5. Michael Zampelas was re-elected as a director of the Company for a period of one year to hold office until the conclusion of the next AGM of the Company with an annual gross remuneration of EUR60,000 (sixty thousand). This resolution was passed by a majority of all the members present at the meeting with 151,332,537 votes in favour.

6. Johann Franz Durrer was re-elected as a director of the Company for a period of one year to hold office until the conclusion of the next AGM of the Company with an annual gross remuneration of EUR110,000 (one hundred ten thousand). This resolution was passed by a majority of all the members present at the meeting with 151,332,537 votes in favour.

7. Sergey Maltsev was re-elected as a director of the Company for a period of one year to hold office until the conclusion of the next AGM of the Company. This resolution was passed by a majority of all the members present at the meeting with 151,332,537 votes in favour.

8. Mikhail Loganov was re-elected as a director of the Company for a period of one year to hold office until the conclusion of the next AGM of the Company with an annual gross remuneration of EUR120,000 (one hundred twenty thousand). This resolution was passed by a majority of all the members present at the meeting with 151,275,537 votes in favour.

9. Elia Nicolaou was re-elected as a director of the Company for a period of one year to hold office until the conclusion of the next AGM of the Company with an annual gross remuneration of EUR1,500 (one thousand five hundred). This resolution was passed by a majority of all the members present at the meeting with 151,275,537 votes in favour.

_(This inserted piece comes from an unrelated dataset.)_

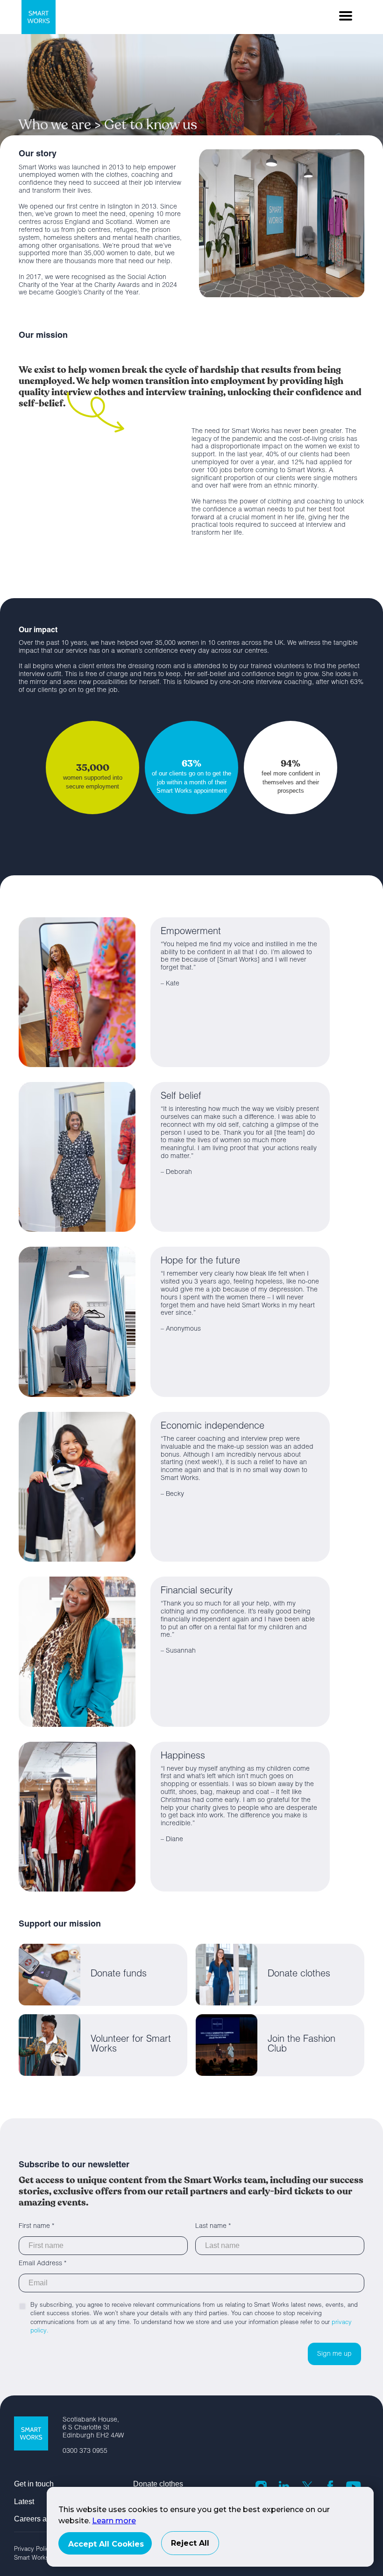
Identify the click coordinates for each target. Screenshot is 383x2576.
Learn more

10. Konstantin Shirokov was re-elected as a director of the Company for a period of one year to hold office until the conclusion of the next AGM of the Company. This resolution was passed by a majority of all the members present at the meeting with 151,275,537 votes in favour.

11. The pre-emption rights of existing members of the Company in relation to the 75,782,595 ordinary shares in the Company of USD 0.10 each, which were approved to be issued by the extraordinary shareholders meeting of 23 November 2009 and remain unissued, were disapplied in accordance with article 16 of the Articles of Association and Section 60B.(5) of the Companies Law, CAP.113 (as amended), for a period of 12 months from the date of this AGM, and those shares will be available to be allotted by the Board of Directors of the Company to such persons as the Board of Directors of the Company may from time to time decide in order to give effect to the Company’s investment programme and for general corporate and working capital purposes, for such consideration as determined by the Board of Directors of the Company, provided that the shares shall not be issued for less than the nominal value of the shares to be allotted as aforesaid. This resolution was passed by a majority of all the members present as the meeting with 138,250,588 votes in favour.